OneLake is Fabric's unified storage layer, shared by every Fabric workload. It is built on ADLS Gen2 internally.

Data Sources Supported by Shortcut

  • ADLS Gen2 Storage Account
  • Amazon S3
  • Google Cloud Storage
  • Dataverse
  • OneLake in another Workspace

Typical Use Cases

  • Use existing ADLS Gen2 data directly from Fabric (no migration needed)
  • Multi-cloud data integration over AWS S3
  • Data sharing across Workspaces (access control stays with the source Workspace)

Shortcuts let Fabric achieve "data integration without data movement," making them a cornerstone of cross-cloud data lake strategies.

Direct Lake Mode

Direct Lake is one of Power BI Semantic Model's connection modes in Microsoft Fabric.

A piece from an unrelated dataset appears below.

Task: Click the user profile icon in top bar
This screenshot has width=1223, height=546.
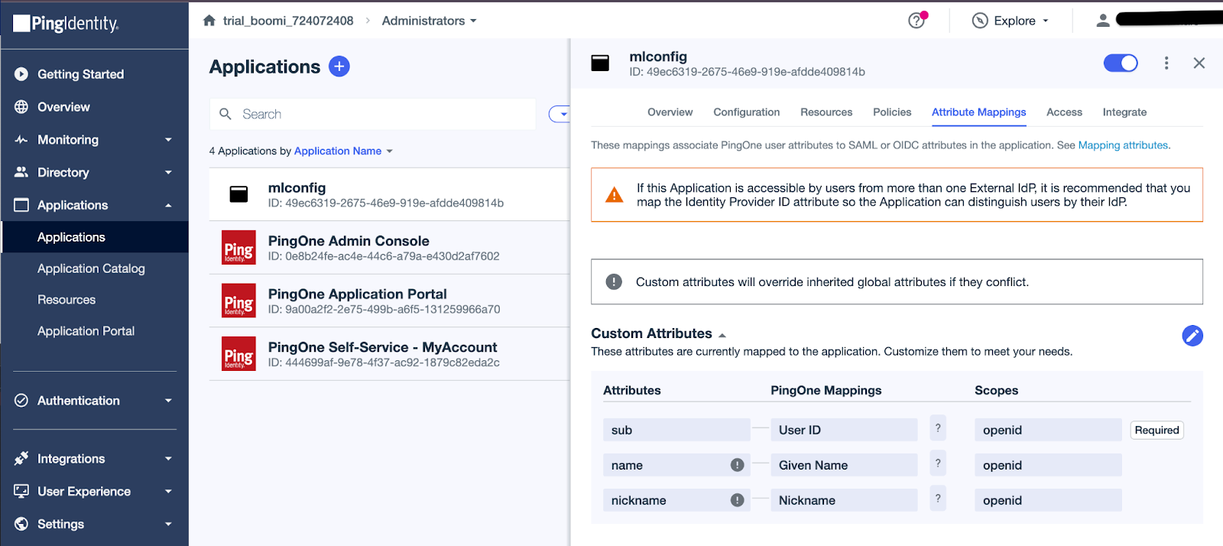Action: [1102, 21]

ModeBehaviorSpeedFresh DataWhen to Use
ImportCopies data into Power BIFastestRequires periodic refreshTraditional default
DirectQueryHits the source per querySlowAlways freshReal-time requirements
Direct LakeReads Delta Parquet directlyImport-levelAlways freshFabric's recommended mode
  • No refresh required (always up-to-date)
  • Handles larger data than Import (billions of rows+)
  • Requires Power BI Premium / Fabric Capacity
  • One of Fabric's biggest differentiators

Building a Lakehouse

  1. Workspace -> New Item -> Lakehouse -> enter a name (created in seconds)
  2. Lakehouse Explorer shows two sections, Tables and Files
  3. Upload files to Files (CSV / JSON / Parquet / various formats)
  4. Run PySpark code in a Notebook to process data
  5. Create a Delta Table with df.write.format('delta').saveAsTable('table_name')
  6. Run T-SQL queries via the SQL Endpoint
  7. BI analytics through the auto-created Power BI Semantic Model (Direct Lake connection)

Sample Spark Code

from pyspark.sql import functions as F

df = (spark.read
    .format('csv')
    .option('header', 'true')
    .load('Files/raw/sales_2024.csv'))

cleaned = (df
    .filter(F.col('amount') > 0)
    .withColumn('processed_at', F.current_timestamp()))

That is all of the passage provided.